§ **Short exercise A**: Copy the Supreme Court article below word for word, beginning at the words "All of this" and stopping after "it was unconstitutional.".
§ **Short exercise B**:
Answer these questions from the article below on the Supreme Court and same-sex marriage:
(i) To how many states does the Court's action bring the number where same-sex marriage is permitted or where bans have been or are likely to be struck down?
(ii) In what year did the Obama Administration abandon DOMA?
(iii) In what city is the Extraordinary Assembly of the Synod of Bishops meeting?
§ **Short exercise C**:
For each statement, say yes or no to whether it agrees with the Supreme Court article below, and quote the words that decide it.
(i) Virginia's ban was held unconstitutional by the 10th Circuit.
(ii) A German government ethics panel recommended permitting marriage between adult siblings.
(iii) Windsor v. United States directly addressed the constitutionality of state bans.

§ **Selected passage**:
++++++++++

Mark Gordon - published on 10/06/14

Supreme Court decision comes, coincidentally, at the beginning of an important meeting in Rome

Yesterday, the Supreme Court of the United States effectively extended same-sex “marriage” to another fifth of the nation, bringing to 30 the number of states where SSM has been permitted, or where bans against it have been struck down or are likely to be struck down.

Specifically, the Court refused to hear appeals from five states — Virginia, Oklahoma, Indiana, Utah, and Wisconsin – whose state prohibitions on same-sex “marriage” were held to be unconstitutional by three US Circuit Courts of Appeals: Utah’s and Oklahoma’s in the 10th Circuit, Indiana’s and Wisconsin’s in the 7th, and Virginia’s in the 4th. Other states within those jurisdictions that have bans against same-sex “marriage” include North Carolina, Colorado, Kansas, Wyoming, West Virginia and South Carolina. Their laws are effectively invalidated by Supreme Court’s action.

As in many cases, the high court’s refusal to do something can create effects every bit as momentous as a definitive ruling. In this case, the court may be signaling to the lower courts and state legislatures that it considers the issue of “gay marriage” settled. If those bodies take the hint as they’re likely to do same-sex “marriage” could well be legal in all US states and territories within a couple of years.  

All of this follows from the logic of Windsor v. United States, the now landmark 2013 ruling in which the Supreme Court struck down key provisions of the Defense of Marriage Act (DOMA) which had defined marriage as the legal union of one man and one woman for purpose of federal benefits payments. The Obama Administration abandoned DOMA in 2011, refusing to defend it in the courts after the Barack Obama and his Attorney General, Eric Holder, concluded that it was unconstitutional.

Windsor v. United States was widely interpreted as giving homosexual couples a constitutional right to marry that is applicable in all 50 states. In fact, the decision was fairly narrow and didn’t really address the constitutionality of state bans. But by deciding this week not to hear appeals by states, the Supreme Court is letting stand lower court rulings on that very question. In other words, the court appears to have backed its way into a position that such laws are, in fact, unconstitutional.

For Catholics, the irony is that at this very moment an Extraordinary Assembly of the Synod of Bishops is meeting in Rome to discuss marriage and the family. Both institutions are in crisis throughout the Western world, and indeed in every society that has been influenced by the atomizing, rights-obsessed force of liberalism.

Here in the United States, for instance, the cast of TV’s popular show “Sister Wives” successfully sued in federal court to have Utah’s law against polygamous “marriage” overturned. In Germany, a government ethics panel recently recommended that marriage between adult siblings be permitted on the grounds that incestuous couples have a “fundamental right … to sexual self-determination.” This individual right, said the panel, trumps any conception of the common good, including what it called “the abstract idea of protection of the family.”

“That is very similar to the rationales that have been used to uphold reproductive rights and to strike down bans on same-sex marriage throughout the United States,” wrote Damon Linker in a piece at The Week. “And we have every reason to think the same logic will eventually apply to bans on sibling incest in this country.”

++++++++++

§ **Dataset content**:
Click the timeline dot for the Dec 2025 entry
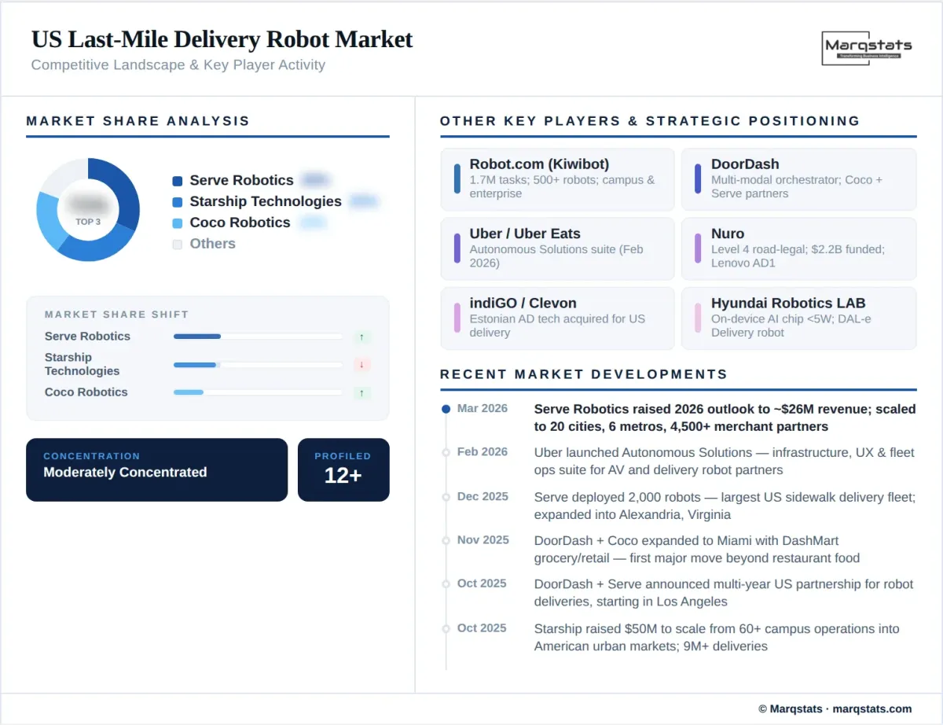The width and height of the screenshot is (943, 725). 446,497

++++++++++

§ **Right answer A**:
All of this follows from the logic of Windsor v. United States, the now landmark 2013 ruling in which the Supreme Court struck down key provisions of the Defense of Marriage Act (DOMA) which had defined marriage as the legal union of one man and one woman for purpose of federal benefits payments. The Obama Administration abandoned DOMA in 2011, refusing to defend it in the courts after the Barack Obama and his Attorney General, Eric Holder, concluded that it was unconstitutional.

§ **Right answer B**:
(i) 30
(ii) 2011
(iii) Rome

§ **Right answer C**:
(i) No: "and Virginia’s in the 4th"
(ii) Yes: "In Germany, a government ethics panel recently recommended that marriage between adult siblings be permitted"
(iii) No: "the decision was fairly narrow and didn’t really address the constitutionality of state bans"